======== Supplied text ========
A bit of a different type of post here. I saw a video yesterday about multiple personality disorder, formally known as dissociative identity disorder. While I don’t have this I thought it was really interesting. Every person has a personality that really is multi-faceted, but it seems like people with this disorder literally split their brains between different versions of themselves.
The older I get the more I realize that I’ve had quite a traumatic upbringing and it’s not quite “normal”. I thought about identifying these different aspects of myself in order to help me, give me a way to analyze and understand myself a bit better.
If I had to divide the different aspects of myself:
Work Bella – This is my work self. I am disciplined, generally focused on certain priorities and key points, highly motivated. I am motivated by positive re-enforcement and I have a can-do attitude. I’m quick and fast, capable of critical thinking and problem solving. I am personable, but always know what my objective is. I am charismatic. I am good in high-stress situations, but find it to be tiring. I am not great at being scolded or general disapproval.
Work Bella started off as the studious version of myself at a very young age, being positively encouraged and re-enforced as a young child to study hard and receiving positive feedback on a job well done. During the work days, I often am this version of myself, but even outside of work when I need to find motivation or need help solving a problem, this is me.
PLUR Bella (referring to peace, love, unity and respect) – This is the carefree, loving version of myself. I am emotional and loving and caring and want the best for everyone. I am non-judgmental. I believe that every person has their reasons for their actions. I like to connect with people, especially on a deeper level. I want to get to know them, figure out what drives their heart. I want to do everything I can to make the world a better place and to help others be their best selves.
======== Data extract ========
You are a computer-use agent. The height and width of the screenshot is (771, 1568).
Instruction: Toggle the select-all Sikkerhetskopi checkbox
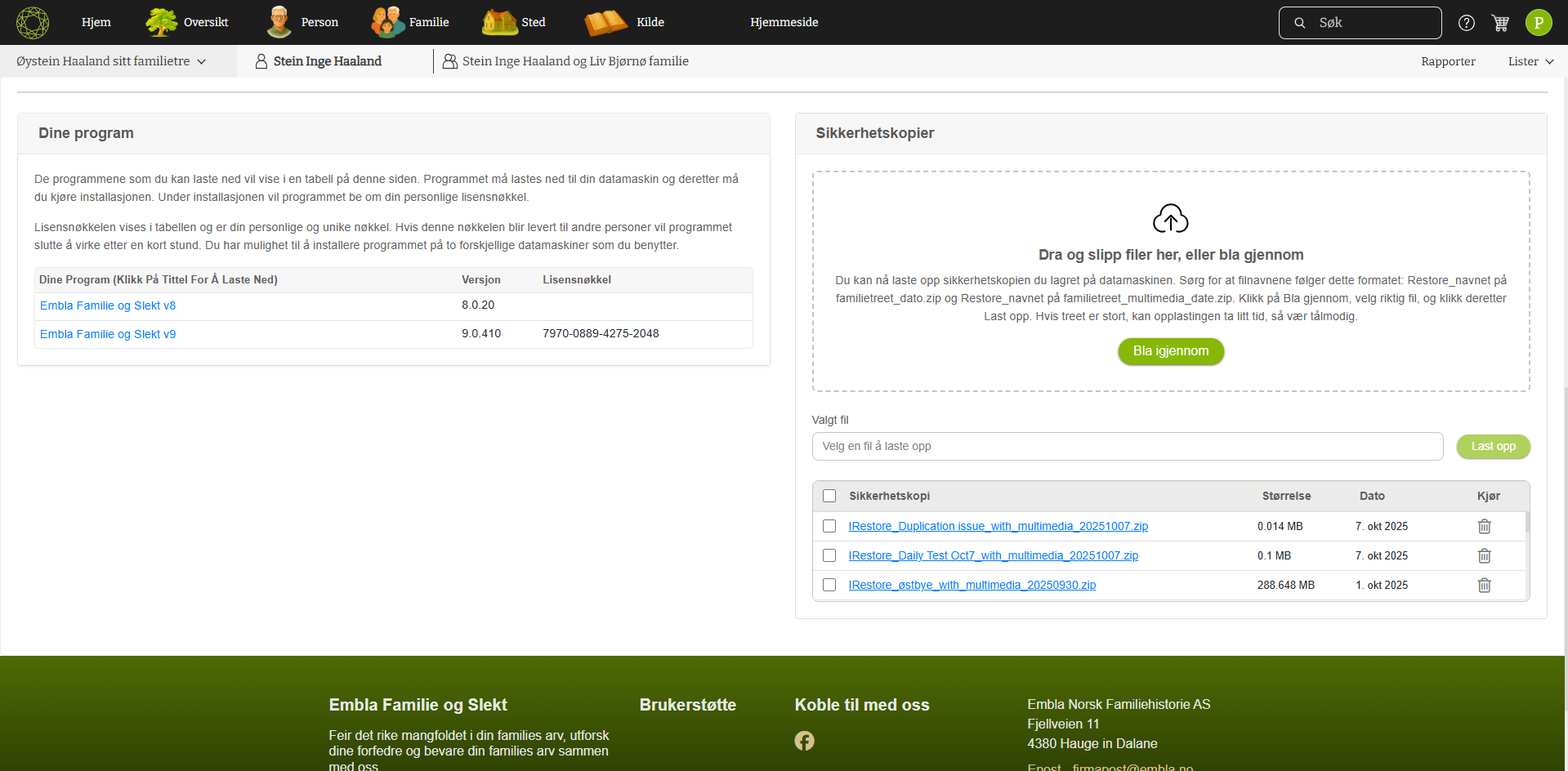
========
Task list:
1: Using the blog post, answer these questions:
(a) What name is multiple personality disorder formally known by?
(b) What kind of reinforcement motivates Work Bella?
(c) What four words does PLUR refer to?
2: Rewrite the blog post from "A bit of a different" to "versions of themselves.", replacing "video" with "documentary".

Task results:
1:
(a) Dissociative identity disorder
(b) Positive re-enforcement
(c) Peace, love, unity and respect

2:
A bit of a different type of post here. I saw a documentary yesterday about multiple personality disorder, formally known as dissociative identity disorder. While I don’t have this I thought it was really interesting. Every person has a personality that really is multi-faceted, but it seems like people with this disorder literally split their brains between different versions of themselves.